To be someone else used to take effort, the reinvention of the self, which still would leave traces our own distinct personality intact and one that was fraught with social dangers and leave us vulnerable if our true nature, for those that wanted to walk the walk in The Twilight Zone, were to be discovered.
In the world we inhabit, its ever consuming lifestyle, the fast paced drive to the destruction that capitalism enshrines and which destroys body, soul and the dreams we have nurtured, it is no surprise that people are turning more to escapism, of embracing a role in life that does not depend on the person we are, but on who we see ourselves as.
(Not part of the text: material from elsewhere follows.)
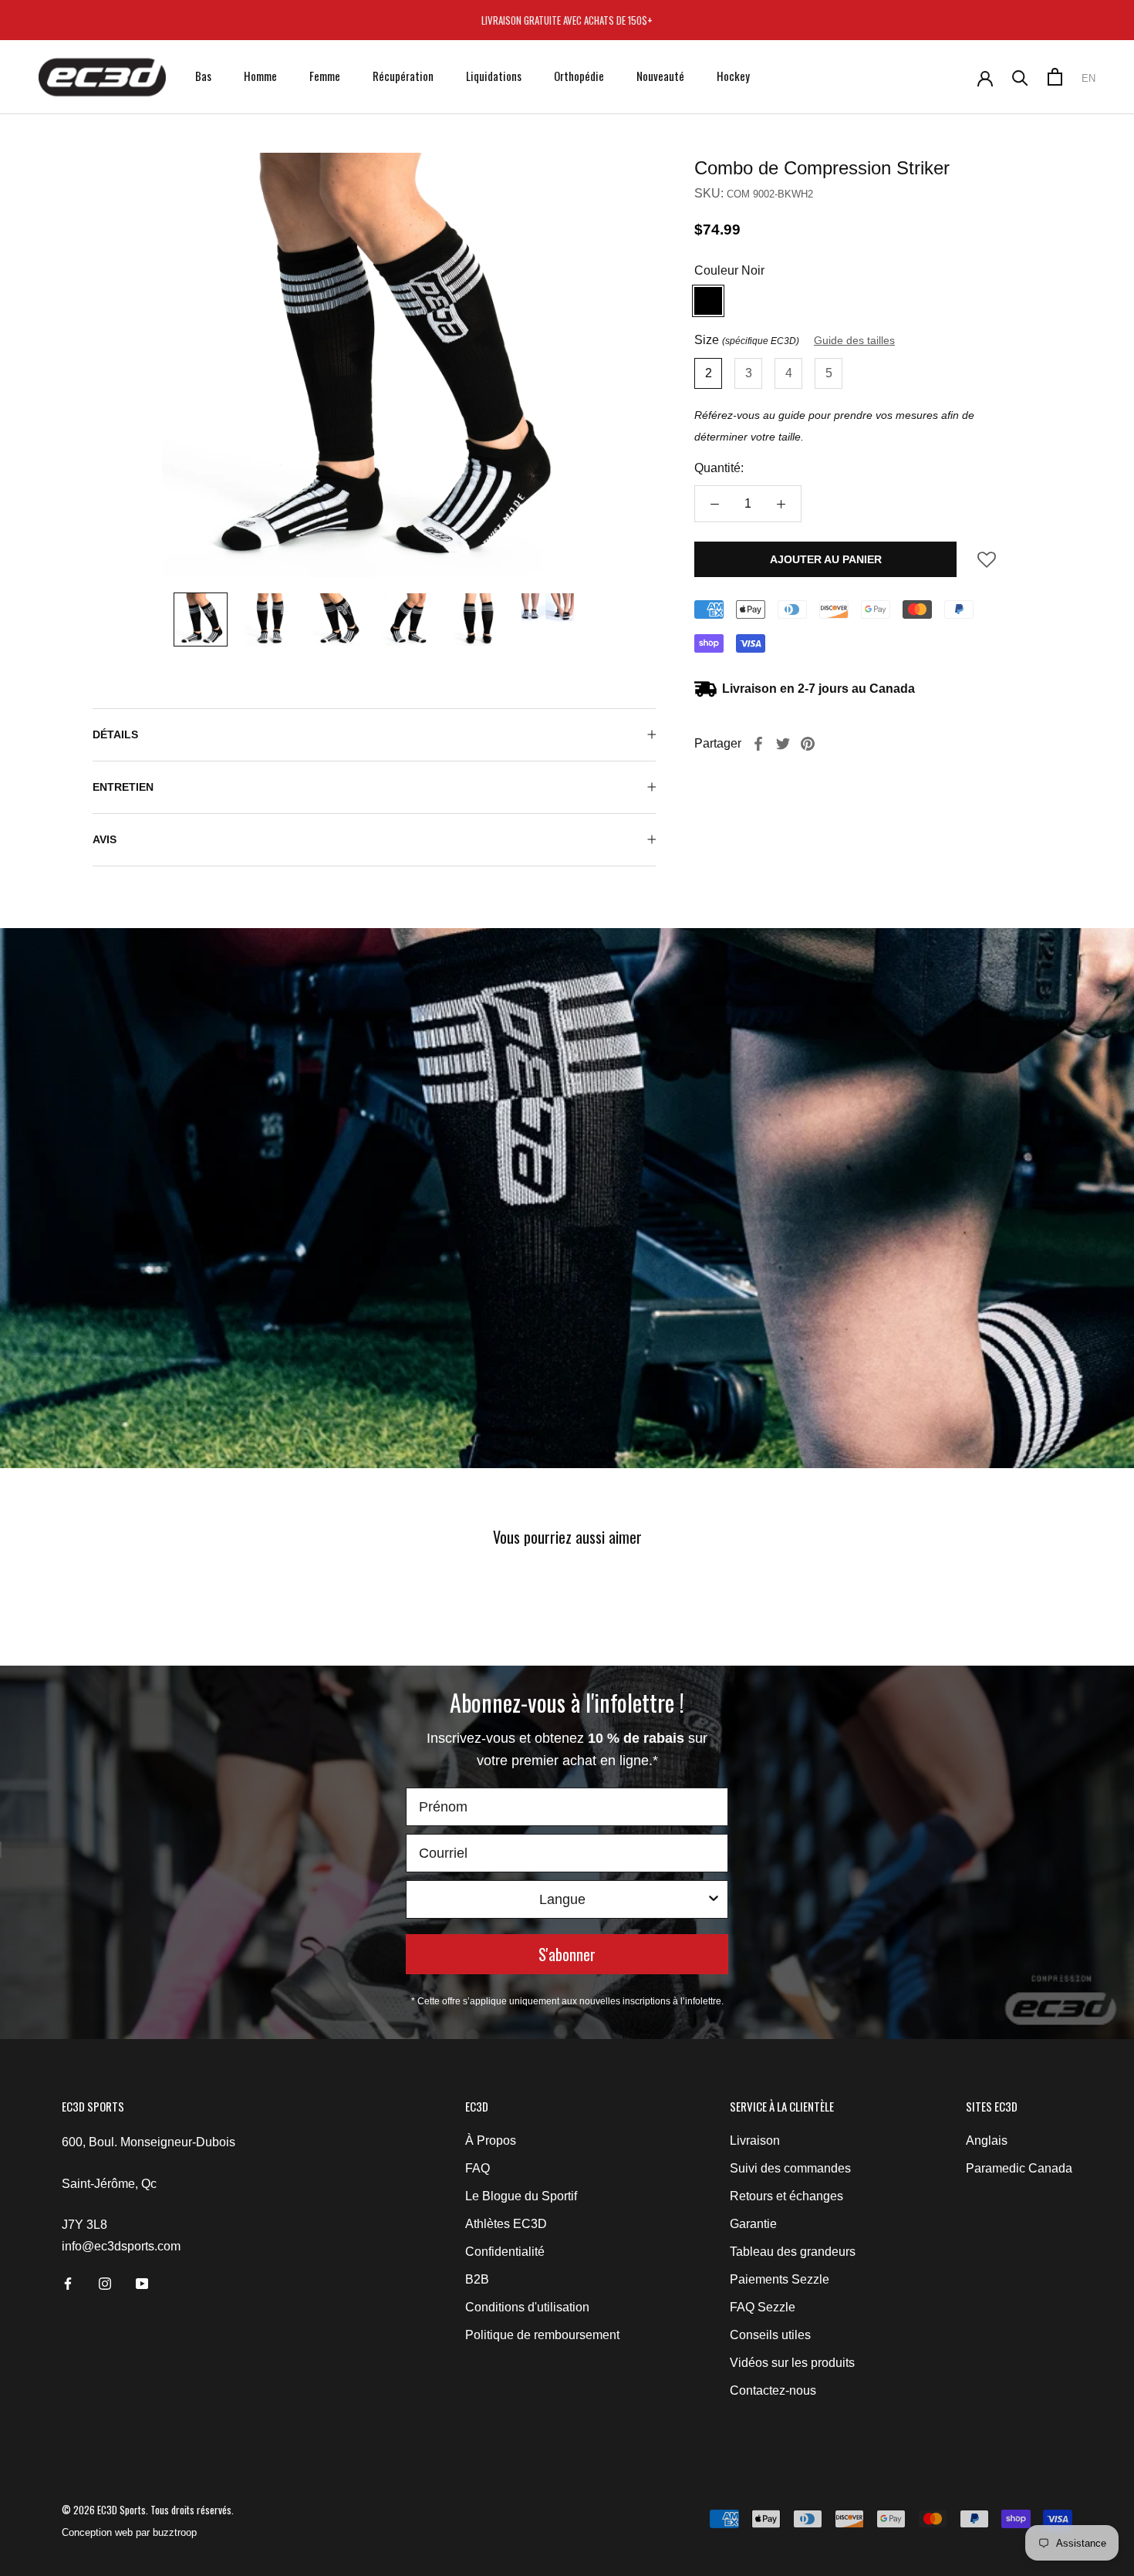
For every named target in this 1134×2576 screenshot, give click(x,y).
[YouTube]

It is why games such as Sim City have become ever more explorative in bringing the ideal version of us to the fore.
Downtime is a Jordan Peele-shaped mirror of this ever-engaging world to which many are embracing, and whilst it might be considered the simplest story told on the 21st Century version of The Twilight Zone, it is one that arguably will resonate the most with the viewers and the fans of the off-kilter tales of suspense and intrigue; and all because of how we now see ourselves as merely existing, passing time between one breath and the other, not taking part in a world that has passed us by.
If we can be anything we want to be, then why wouldn’t we choose to be the hero of our own story, why wouldn’t we find ways to live a better life in a fabricated word of illusion and computer simulation if it meant we were happy. For that is the point of such escapism, to be in a place that serves our soul rather eating away at its rotten core.
The problem for hotel manager Michelle Weaver, played superbly by Morena Baccarin, is that she has no idea what is about to happen to her, the world around her just suddenly seems to stop, to grind to a halt as every human is entranced by the appearance of a giant ball in the sky, counting down to the end.
In the end Downtime is about choices, the ones we make to avoid the life we have grown tired of, the need for something different without the effort of doing it from within. Such is modern living, the aches and pains we suffer as the rainforests burn, as infectious diseases take our loved ones, as extreme political ideology rears its ugly fanatical head once more; would you not want to escape that and live the perfect life instead.